Hi welcome I have only been a short time glad I joined lots of friendly people good for getting things of your chest + endless supply of good advice.

Chelle2017.

Nice to hear from you. Dan from Seattle, WA. This is an extraordinary place to come to talk. I love this community as they all encourage me to keep going.

A big welcome to you. Let us know how to help.

Dan / Seattle

Ailsaw profile image
Ailsaw

Hi , I'm in Fife Scotland , this is a great place to start we are all here to help and support each other through these tough times . I was diagnosed with fnd in December by Jon stone but have had it for years . Last August was my brains meltdown !

Ailsa

arlene9 profile image
arlene9 in reply to Ailsaw

Hi so sorry to hear I was like this for years being treated wrong was only diagnosed now in January after a lot of test but lets make the best of it we still alive. .

englishmumof2 profile image
englishmumof2

I'm in hertfordshire U.K.! Was in NY when I had my first attack 26/01/2014 (my 40th). This is amazing place you can ask questions and advice 😀

WendyROB profile image
WendyROB

Hi,

I am from Vancouver Island, Canada. I don't usually post but instead read the posts to help me have an understanding of my diagnosis. if I relied on what my doctor said and his attitude and dismissive manner when I bring up my diagnosis of FND, I would think I was totally insane.

Wendy

in reply to WendyROB

Hi wendyRob,

Agreed! I feel the same.

Sunshineali 🌞💞

Frustated profile image
Frustated

I live near Bristol and am also new to the diagnosis of FND, lots of good advice and question answering here.

Cathy

Hi

Welcome to the our family, we are all here to help, through the good and the bad.

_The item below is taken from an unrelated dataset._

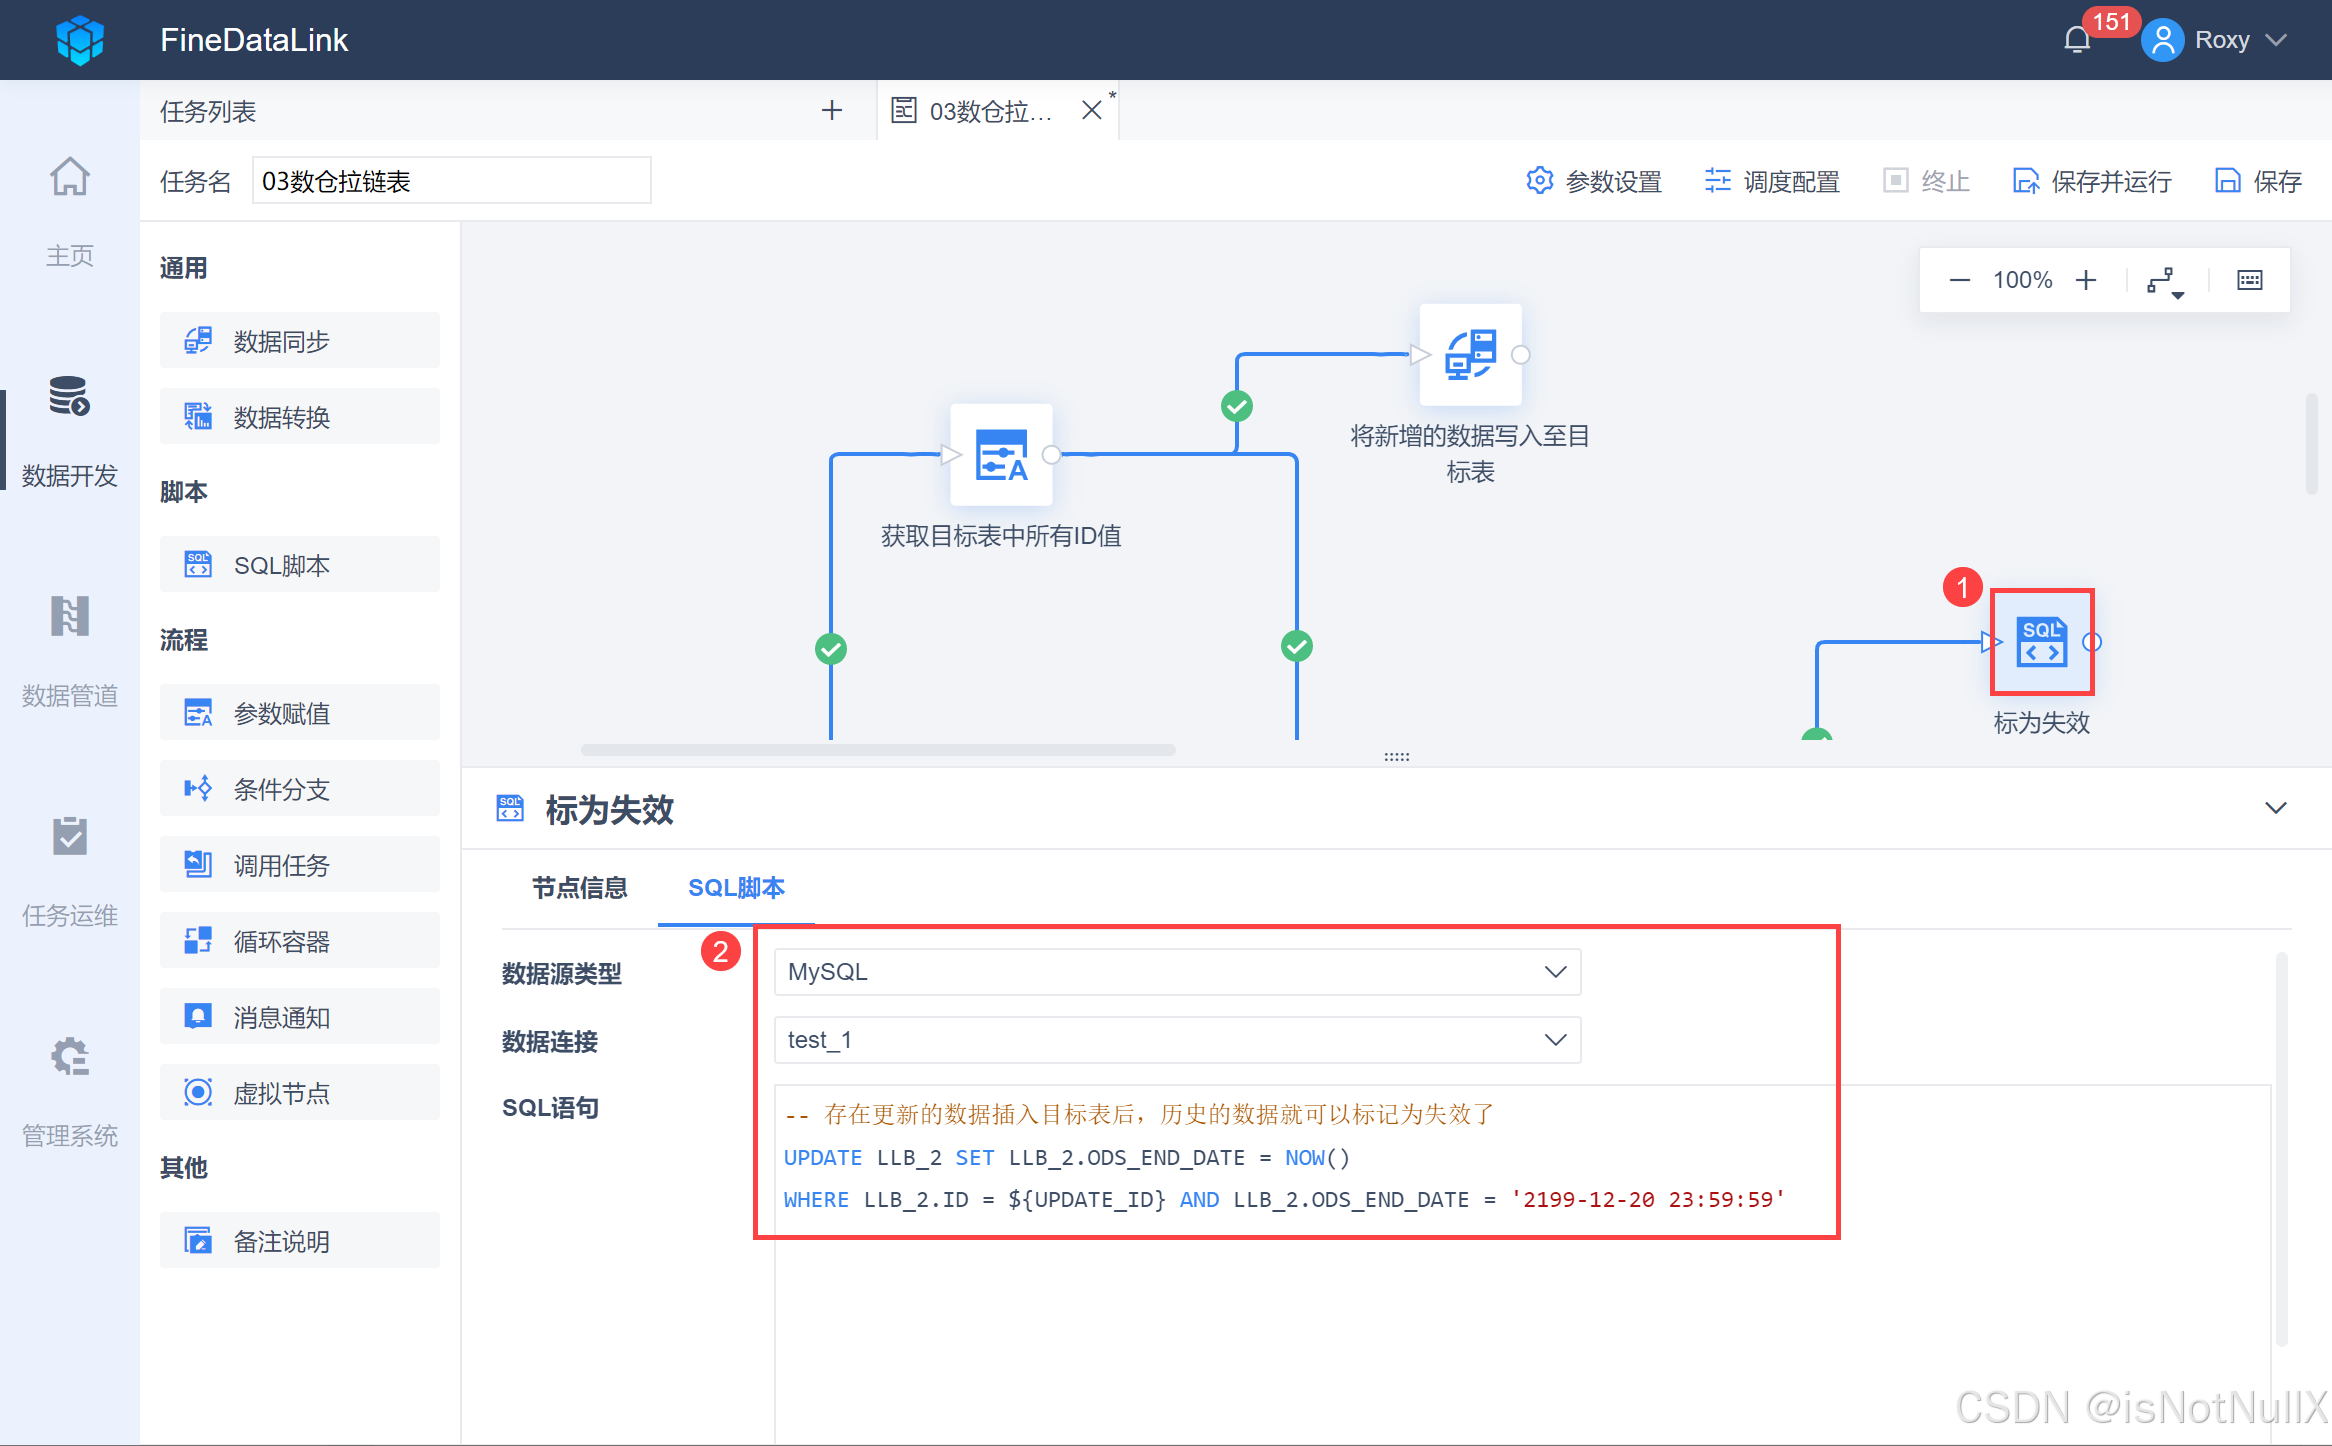2332x1446 pixels.
Task: Click the keyboard shortcuts icon on canvas
Action: click(x=2249, y=281)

So don't feel alone or frustrated as at least one of us as a similar symptom, so just ask for help, we are here.😁

Colin - Isle of Wight

Chelle2017 profile image
Chelle2017

aw thankyou all I'm feeling less alone in this already x

Hi, I'm new too, glad I finally spoke on here, loneliness was killing me and not knowing what would come next in symptoms was frightening. This website has helped me enormously, especially mentally, I'm not alone anymore. I'm glad for you like me have made first step. It's a big step too. Lisa. 😊

Sorry forgot, I'm from Essex in England.

in reply to

Much love Lisa-Anne

❤️ Ali 😘

Welcome chelle2017,

I've only been on here a few weeks and have already met and communicated with some amazing people so welcome and I hope we can help.

Go ahead if you have any questions we're all here to help.

Sunshineali 🌞💕

cgarff profile image
cgarff

Welcome to the site, it is a great wealth of knowledge from others who deal with this disorder. Because docs don't do much most times, we need to count on each other to learn what does and does not work, get support and know you are not alone in this hell. I'm from Utah, in the US. We are all around the world.

May I make a request from everyone here. Please go to fndhope.org/registry and fill out the New registry they have put up. It will help the medical community to know more about what is going on with us, and possibly give is opportunities to be part in medical studies so they can learn how to help us. That we don't get ignored, pushed aside or forgotten. And hopefully they can come together with better solutions. It is time that we are heard. We ARE important, and need help and recognition. There are too many of us That have been thrown under this umbrella of a diagnosis to not be heard. PLEASE make yourselves known and stand up for yourself. We need to be heard and taken seriously for once!!!!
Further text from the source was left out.